AMD should build Radeon RX 590 based on two Polaris 10 chips.
Rely on DirectX 12 to see them as one GPU.

I can only think of 2 DX12 titles with multi gpu (GOW4 and Deus Ex) multi gpu is pretty dead, developers are unwilling to put in the work for little gain (from there POV) and vendors in particular nvidia who use to send there own people to help implement multi cpu are no longer willing to do so.
 
I can only think of 2 DX12 titles with multi gpu (GOW4 and Deus Ex) multi gpu is pretty dead, developers are unwilling to put in the work for little gain (from there POV) and vendors in particular nvidia who use to send there own people to help implement multi cpu are no longer willing to do so.

It is either AMD gives the developers the opportunity to support many small GPUs working together, and with the booming mining, these configurations are many.
Or developers push AMD to build large, expensive and power-hungry chips.

Which way is better, is up to you to judge!
 
WTH? :D :confused: You've just repeated what I said and what I linked.


No, you are claiming DX12 will magically solve SLIC/XF and make "2 GPUs appear as one".

The exact same thing can be said about, DX11, DX10 and DX9.


What DX12 actually allows you to do is make 2 GPUs appear as 2, which is the exact oposite of what you are trying to say.
 
DX12 linked GPU is exactly AFR.
DX12 unlinked GPU is whatever the developers want it to be. Unlinked is refereed to as explicit MGPU, because the develop has explicit control over multiple independent GPUS.
these post are on top[c, refuting 4K8KW10 inaccurate and ridiculous comments.

What makes you think it's the same technique? By all means keep digging if you want to.
 
Because that is what AMD and Nvidia both stipulate. By all means, keeps speaking verbal diarrhea i you want.

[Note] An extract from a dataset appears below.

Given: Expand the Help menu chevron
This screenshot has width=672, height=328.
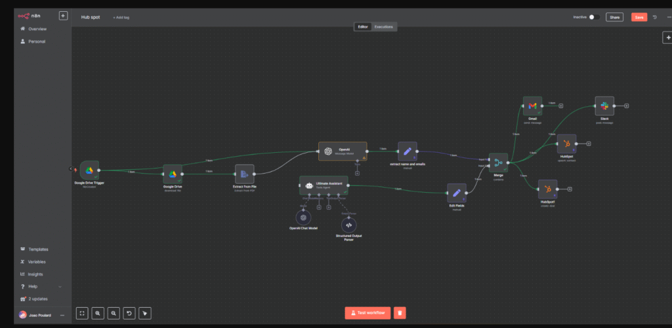Looking at the screenshot, I should click(x=60, y=287).
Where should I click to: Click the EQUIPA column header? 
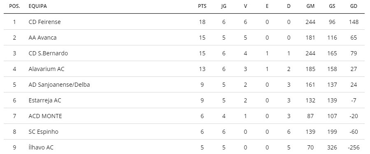tap(38, 6)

AFR implementation in explicit MGPU is not the same as classic AFR. Classic AFR has far less control over what happens between each frame where as the DX12 implementation has libraries which help combat issues present in the former as the conventional technique is too reliant on the previous frame, or what is known as inter-frame dependencies.

They are not one and the same. Best not to derail the thread, as both methods are practically non existent at this point...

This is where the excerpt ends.